I learned that 90% of the time, experiments don’t run the way you wanted them to, the reagents you need won’t be delivered when you want them to be, and the lab will run out of dichloromethane just when you need it for your experiment. It is easy to get discouraged, and I think in those moments it’s important to remember why you do research. The breast cancer and MRSA D4 assay projects I’m working on can help to democratize access to healthcare in low-resource settings. These projects have the potential to impact many lives, and I’m excited to be a part of that. I can see why people choose a lifelong career in research.
I appreciated my experiences outside of the lab, too. Despite having been in Durham for all of freshman year, I rarely went beyond 9th Street. This summer, I got to simultaneously explore the Durham area and try not to melt in the heat. I tried new restaurants that I can’t wait to return to this fall, I went to the local farmers’ market, and I finally saw a game at the Durham Bulls baseball stadium. I made some new friends in the BSURF program that I don’t think I would’ve met outside this program, and I pretended to be an adult by making dinner for myself and going to bed before midnight.
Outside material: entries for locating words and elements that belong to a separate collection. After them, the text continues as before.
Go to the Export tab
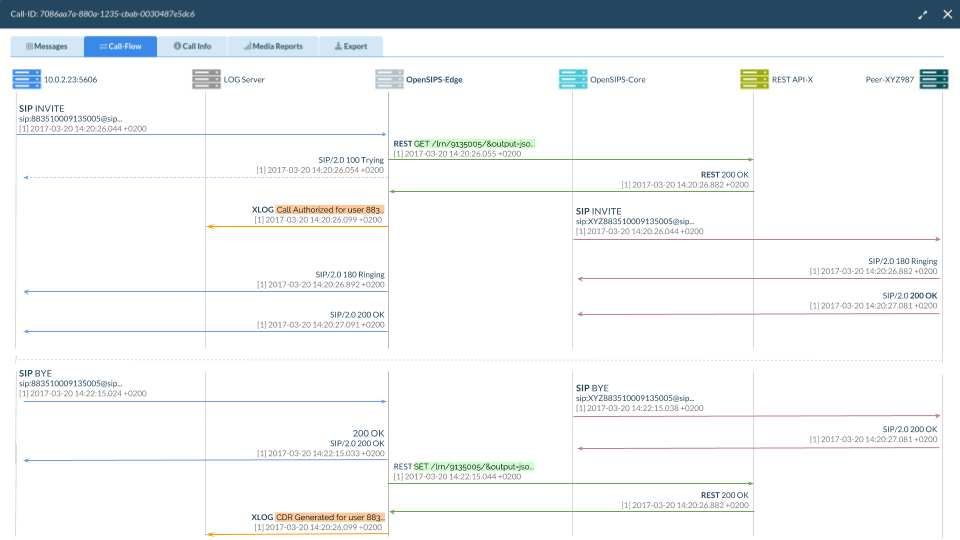Viewport: 960px width, 540px height. [x=350, y=46]
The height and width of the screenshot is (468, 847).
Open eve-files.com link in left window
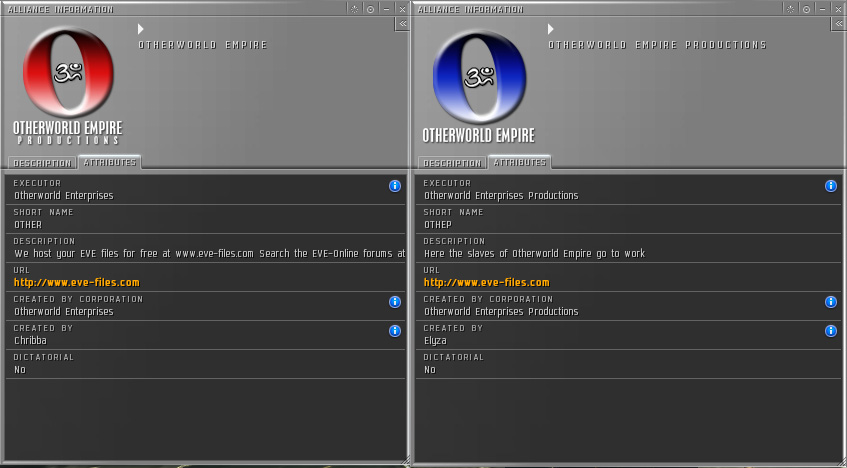coord(77,282)
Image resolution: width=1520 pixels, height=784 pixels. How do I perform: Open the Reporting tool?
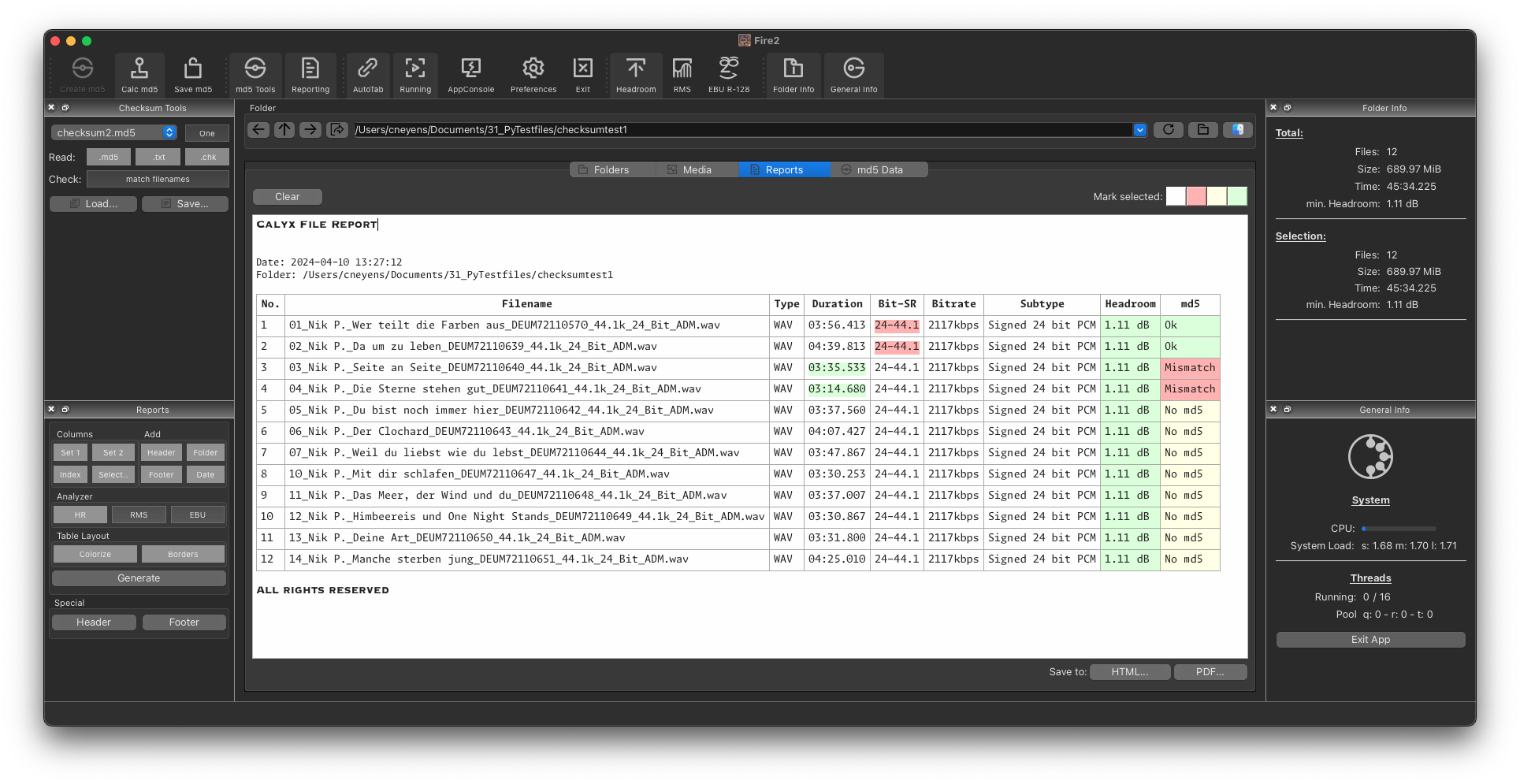[310, 75]
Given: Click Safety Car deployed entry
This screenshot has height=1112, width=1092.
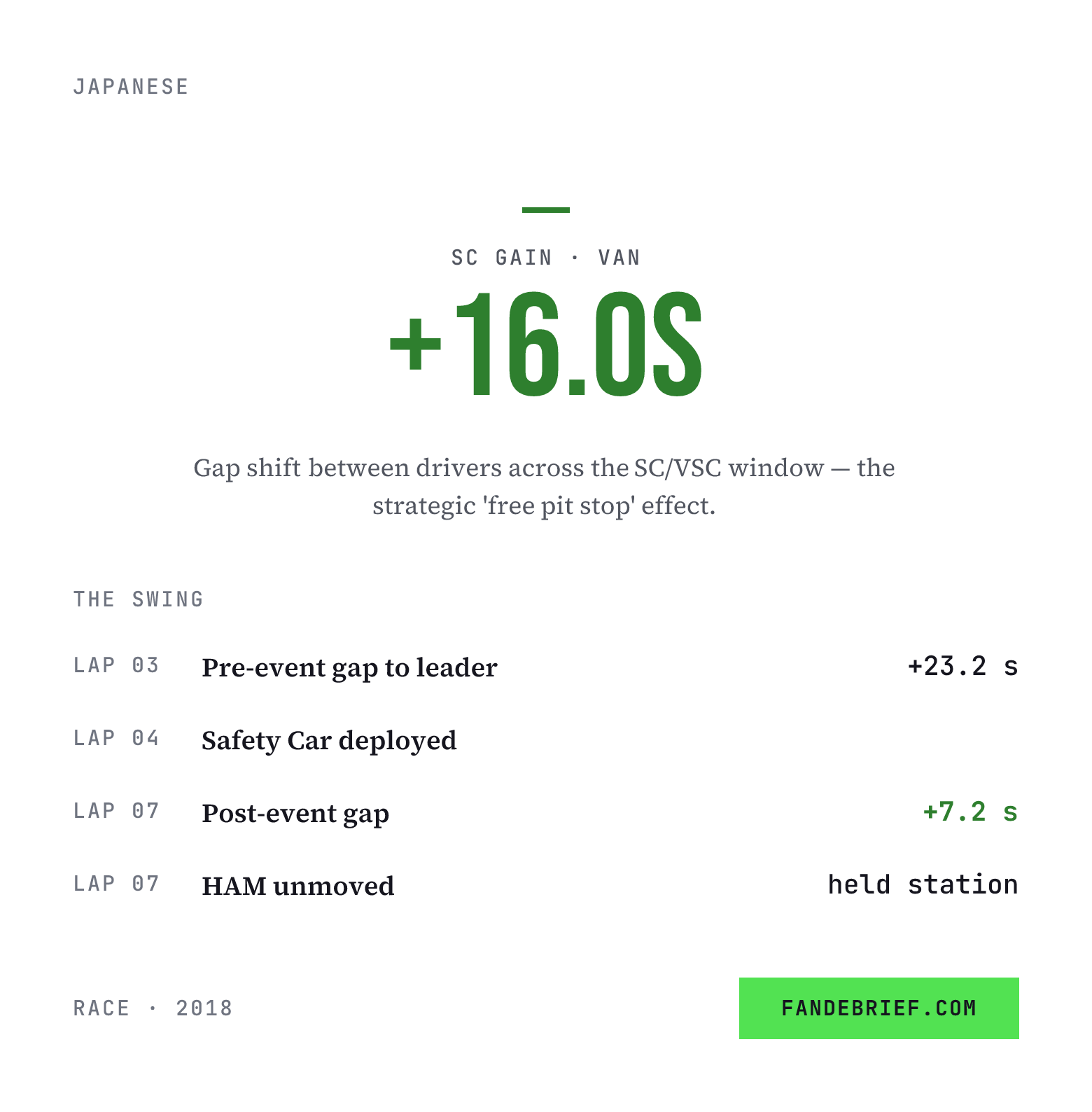Looking at the screenshot, I should tap(329, 740).
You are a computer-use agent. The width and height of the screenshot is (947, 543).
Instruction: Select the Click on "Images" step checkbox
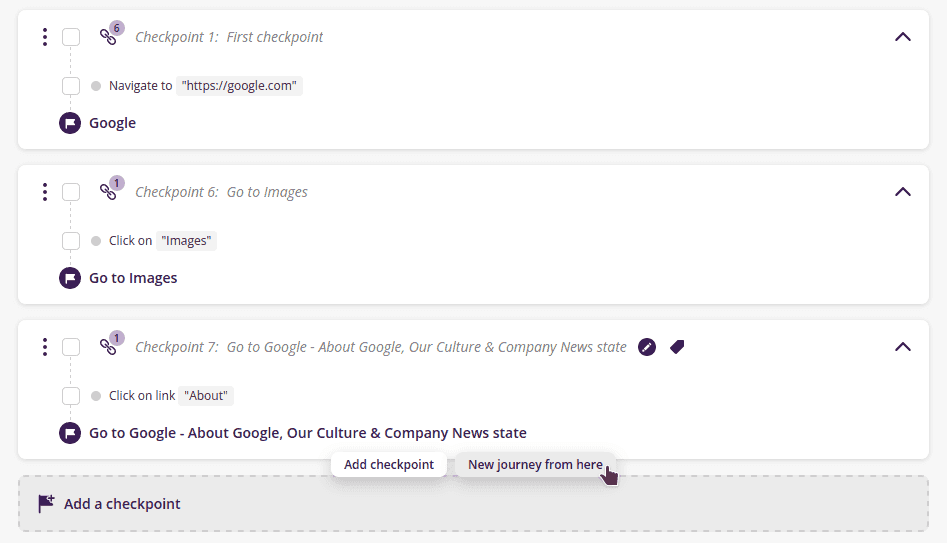point(71,241)
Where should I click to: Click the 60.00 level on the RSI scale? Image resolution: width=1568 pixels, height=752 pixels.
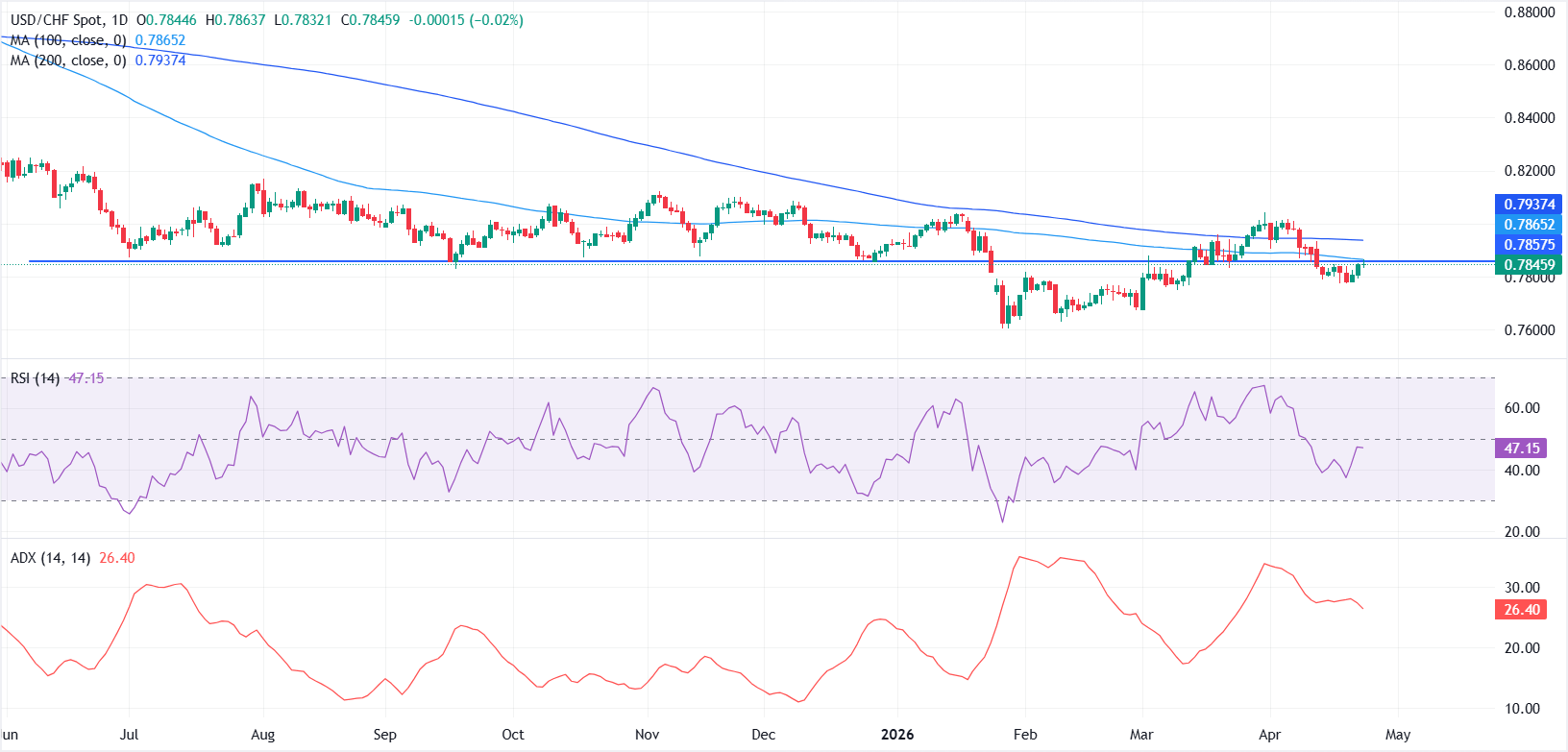click(1522, 408)
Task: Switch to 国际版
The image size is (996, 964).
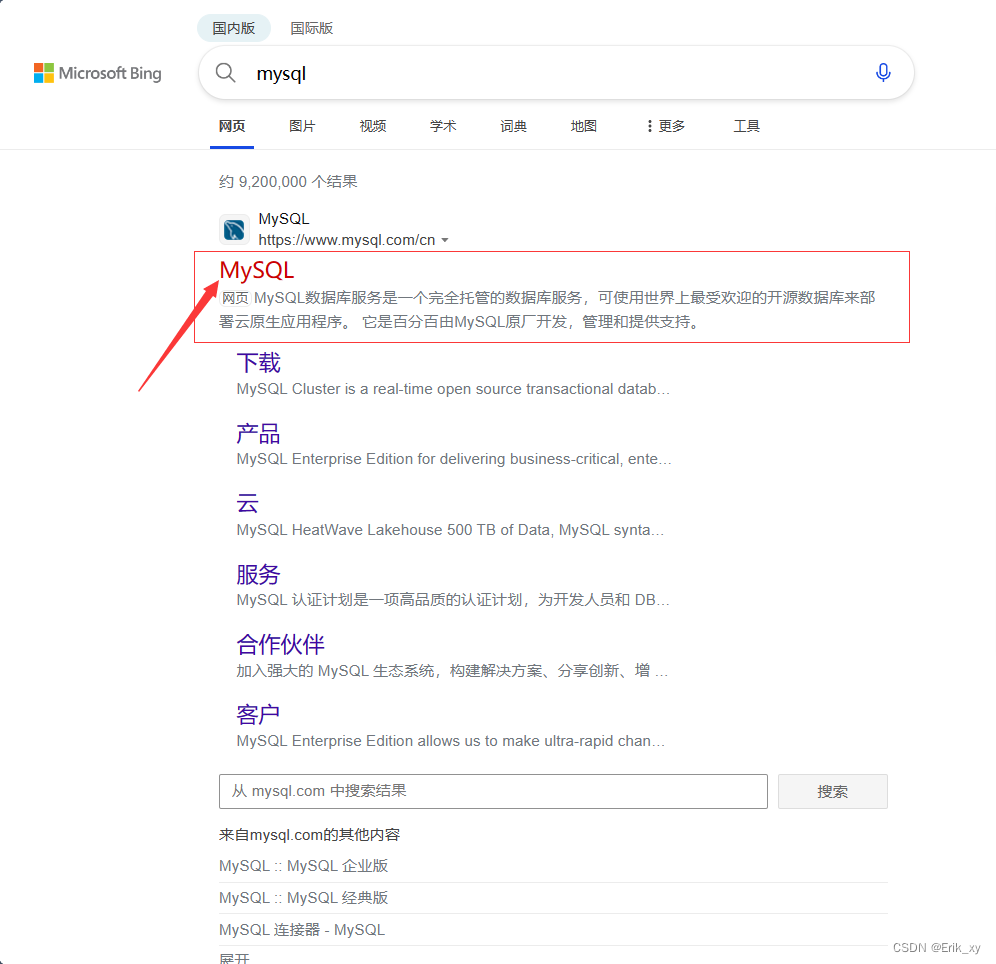Action: 311,28
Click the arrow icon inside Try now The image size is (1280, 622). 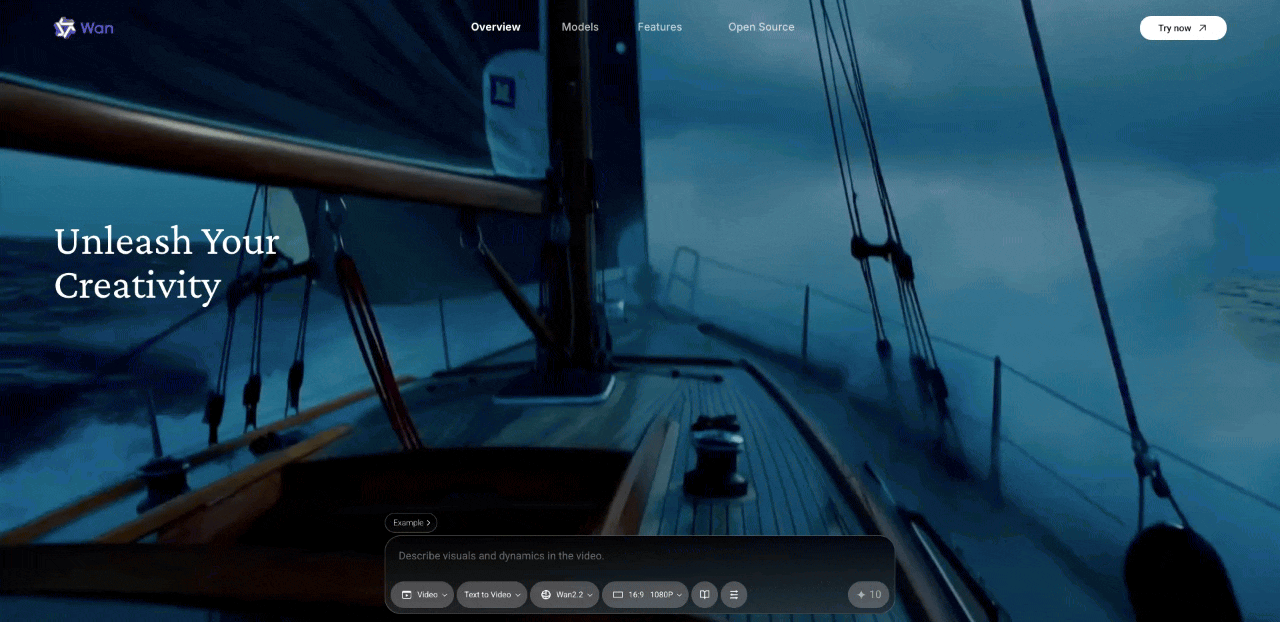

I want to thank those who made this summer as fun as it was – particularly Dr. Grunwald, Anna, the faculty members and graduate students who spoke to us, and last but certainly not least, Dan and Jake, my mentors. I also want to thank everyone at the Chilkoti Lab who supported and helped me this summer. This post shares the same title as my first blog post because I truly do see the end of the program as a beginning of my adventures in research. I really liked being in a lab this summer, and while my ultimate career goal of increasing worldwide healthcare access hasn’t changed, how I get there might. There are career options that I haven’t considered before, like pursuing a Ph.D. or working in a lab in industry. I look forward to continuing on my adventures in research this fall and beyond.